Alla fine del registro di Perugini viene data anche la "descrizione del locale e tutt'altro ivi esistente". Questo era situato in "Piazza comunale (ndr. Piazza Grande) a pianterreno presso il Pubblico Palazzo al civico n. 41 avente ingresso sotto il porticato, nell'ingresso, una porta con catorcio, tre serrature e tre chiavi, ed una custodia di ferro alla serratura maestra [ ]". Nell'Indice delle Riformanze , al Libro delle Riformanze XXXII riguardante gli anni 1748-1752, si legge che "Gli atti antichi si collochino nella stanza esistente sotto il medesimo [ndr. archivio pubblico] [...]. Si ingrandisca la prima camera col chiudere uno dei portici di Piazza [...]". Da questo si deduce che l'archivio pubblico del comune di Gubbio è stato ubicato nello stesso luogo per quasi un secolo.
Il secondo inventario dell'Archivio del comune di Gubbio è intitolato "Indice alfabetico dell'archivio notarile mandamentale di Gubbio, completamente riordinato da Agostinucci Asterio". Esso è datato 1894 e da un analisi dei numeri progressivi si può dedurre che la numerazione di corda attuale e apposta con etichette a stampa, è da riferirsi all'opera di Agostinucci.
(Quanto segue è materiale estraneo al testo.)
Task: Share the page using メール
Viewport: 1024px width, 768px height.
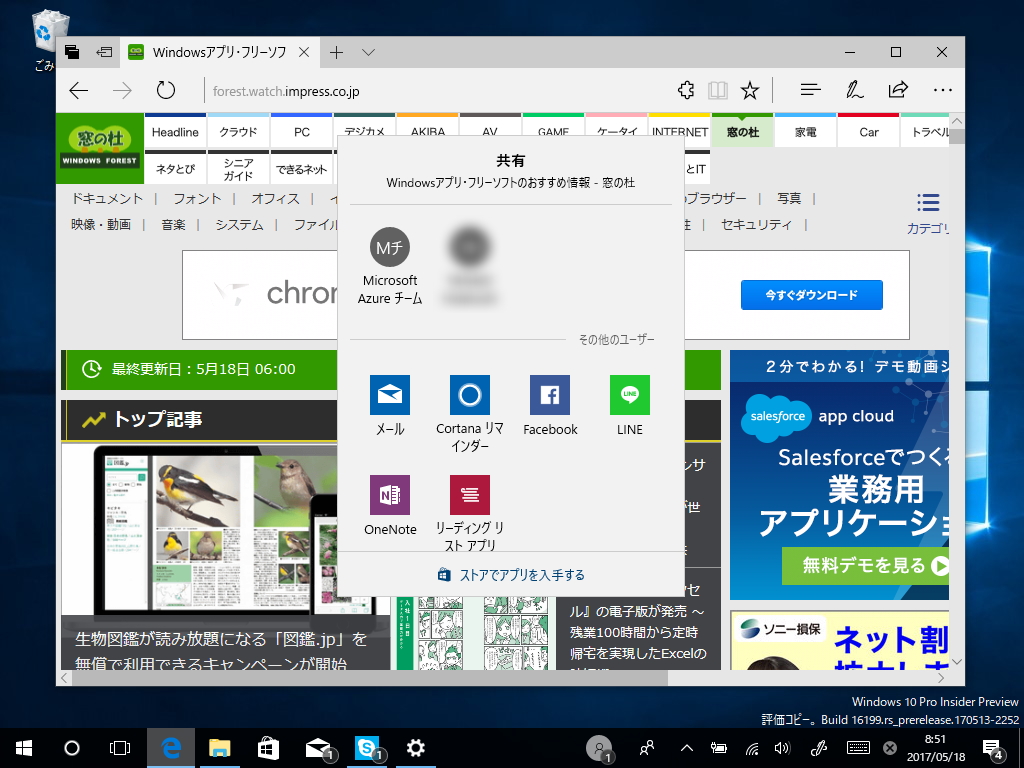Action: [389, 394]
L'elenco frutto di questo lavoro ha voci minime standard a causa di una scelta consapevole, dettata dal fatto che l'archivio è stato sprovvisto fino ad ora di un inventario utile agli utenti; la nostra attività di inventariazione ha lo scopo di fornire i dati essenziali utili ad un'agevole consultazione e fruizione del Fondo Notarile, affinché ciò sia possibile si auspica il completamento dell'inventariazione di tutto il fondo per i secoli mancanti e un possibile studio del notariato di Gubbio.